What was the origin of the label “bull and bear stock markets”?

Bull and bear fights were a common entertainment in early California. Vaqueros rode into the hills, searched for a grizzly bear, lassoed it, and dragged it back to a corral, which was often set up near a California mission. When a bull was dragged into the same corral, the bear’s rear leg was tied to one of the bull’s forelegs, and the two beasts were forced to attack each other. Somewhere I had read that these fights were the early origins of the stock market terms. The way the animals attack inspired the name. A bull thrusts its horns up, while a bear swipes its claws down. A bull market refers to a rise in stock prices while a bear market portends a downward trend. In her recollections of social life and customs in the 1830s, Captain Richardson’s daughter Mariana described watching such a fight when she was nine years old, the animals attacking each other as they tried to break away and escape. However, after checking on the Merriam-Webster website, I found another origin story. An old proverb warned it was unwise to sell a bear’s skin before catching the bear, meaning don’t buy something of no value. The term “bearskin jobber” came into use, “bearskin” was shortened to “bear,” and that term was applied to a stock being sold by a speculator or the actual speculator. Bull market might originate from the use of bulletin board notices for the early London Stock Exchange: the more bulletins on the board, the stronger the market.

What kinds of fruits would nineteenth-century people have in winter?

Bowls of fresh plums

Fresh, ripe fruit just picked from a tree is much juicier and sweeter than store-bought. As I bit into one of our plums, I thought about the lives of early California people, both Native Americans and the Mexicans, and understood how much they yearned for fresh fruits, berries, and especially greens after a long winter without any. When my plum tree produced masses of fruit last year, I decided to preserve as much as I could. It takes lots of time and energy, boiling jars, picking, pitting, and cooking the fruit, and preserving it in canning jars. But it is worth it to have sweet plum jam on toast when snow covers the ground. Early settlers would not have that luxury of juicy stone fruit jams, but they would have stored apples and pears for winter and maybe citrus fruits would be brought on ships from southern Alta California. How lucky we are in the twenty-first century to get produce from around the world. Yet I still think that your own homegrown fruits and vegetables taste the best.
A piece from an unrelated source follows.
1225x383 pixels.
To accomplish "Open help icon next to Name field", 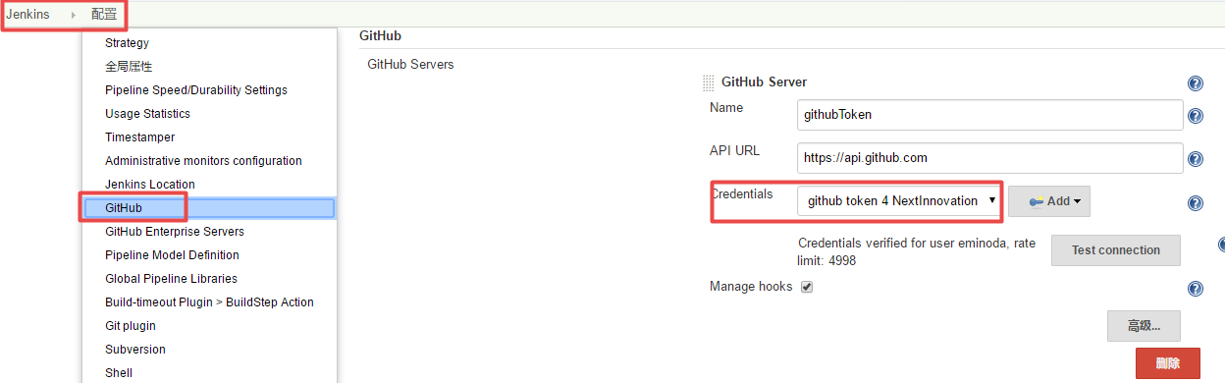I will coord(1195,116).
What was life like in the national parks when they were closed during the Covid-19 lockdown?

Young buck in the wild

When I read a Los Angeles Times article about the recent increase in the number of wild animals seen roaming in Yosemite National Park and the peacefulness experienced in the park by the 100 to 200 employees living there, it reminded me of the wild nature of all of Alta California just 200 years ago. With few people in the park, the territorial songs of birds, grunts of bears, growls of mountain lions, and howls of coyotes blend with the rush of the waterfalls and the wind in the treetops in Yosemite as it once did in the 1800s. In those early days, in the San Francisco Bay area and all along the coast, wild animals did not fear people as much as they do now. Once in a while, even now, you can get quite close to nature.

Do you hear a cannon roar at the same time as you see smoke?

Brigantine firing a cannon

The Spanish built an adobe battery called Castillo de San Joaquin at the top of Fort Point to defend the bay with eight brass cannons. Cannon shots were fired from there as a warning or a greeting as ships entered the San Francisco Bay. When a cannon is fired at a distance, you would first see smoke, and seconds later you would hear the boom. If you remember your high school science and the rule about lightning and thunder, you’d say, of course, I knew that. I had the chance to experience live cannon fire as I watched two tall ships during a commemoration sail celebrating Captain George Vancouver’s explorations aboard the sloop Discovery.